Le prigioni formali e i campi di “rieducazione” costruiti in tutto lo Xinjiang, un territorio autonomo dal 1955 nel nord-ovest del Paese in cui abbondano luoghi desertici e montagne, sono due sistemi separati, ma correlati tra loro, della detenzione di massa ai danni della minoranza etnica che abita queste zone. Sono circondati da Mongolia, Russia, Kazakistan, Kirghizistan, Tagikistan, Afghanistan, Pakistan, India, la regione autonoma del Tibet e altre due province cinesi, lo Qinghai e il Gansu.

Gli uiguri, popolazione turcofona e di fede prevalentemente musulmana, costituiscono il 46% degli abitanti della regione dello Xinjiang, ma solo lo 0,6% di quella totale cinese.

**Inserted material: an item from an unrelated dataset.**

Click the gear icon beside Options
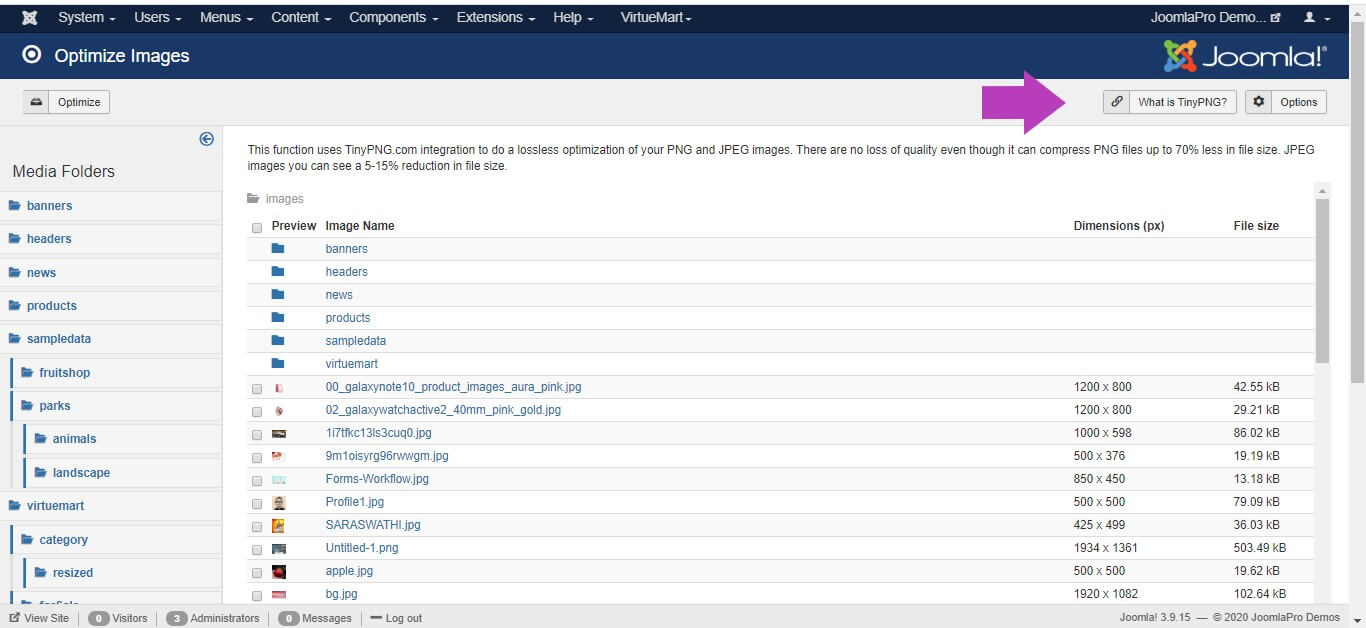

Si tratta di uno dei 56 gruppi etnici, o Mínzú, presenti sul territorio e riconosciute dal Partito Comunista Cinese e definite dal governo cinese una “minoranza regionale in uno stato multiculturale”. Altri esempi sono i Mongoli, i Tibetani, i Dong, i Miao e gli Han: questi ultimi rappresentano il 92% della popolazione continentale.

“Le foto forniscono una registrazione visiva unica della modalità in cui intere fasce della società uigura sono state spazzate via, sia nei campi che nelle prigioni, persona per persona”, accusa la Bbc. La più giovane, Rahile Omer, aveva 15 anni al momento della detenzione. La più anziana, Anihan Hamit, 73.

Proprio oggi è stato pubblicato il report annuale di Amnesty International sulle condanne a morte e le esecuzioni nel mondo: il numero a livello globale è aumentato del 20% nel 2021, soprattutto a causa del picco del 28% in Iran. Ma le cifre non includono la Cina, dove i dati non sono disponibili e si crede che migliaia di persone vengano giustiziate o condannate a morte ogni anno in un sistema avvolto dal segreto.

I file della Bbc sono passati per le mani dell’antropologo tedesco Adrian Zenz, della Victims of Communism Memorial Foundation, un’organizzazione senza scopo di lucro anticomunista e conservatrice con sede negli Stati Uniti d’America. Il governo cinese ha sanzionato Znez per le sue influenti ricerche sullo Xinjiang. Una era sui metodi utilizzati dal governo per sterilizzare le donne uigure: l’inserzione forzata di spirali intrauterine poi irremovibili, contraccettivi iniettati o somministrati per via orale, operazioni chirurgiche.

L’intera serie di immagini che ritraggono i detenuti e molte delle altre prove è stata caricata online da Zenz, che spiega come siano state scattate presso stazioni di polizia e centri di detenzione nella contea di Konasheher, nella prefettura di Kashgar. “Nel 2018 a queste regioni è stato ordinato di fotografare una quota sostanziale della popolazione nell’ambito della raccolta di dati biometrici”, spiega. La lista è davvero infinita.

Ma la Cina chiama questo genocidio “la più grande menzogna del secolo”. La visita di Michelle Bachelet, definita dalla segretaria generale di Amnesty International Agnès Callamard «un’opportunità cruciale per affrontare le violazioni dei diritti umani nella regione, ma anche una battaglia contro gli sforzi del governo cinese per insabbiare la verità», sarà a circuito chiuso “per via del Covid-19”. Cosa le sarà permesso fare?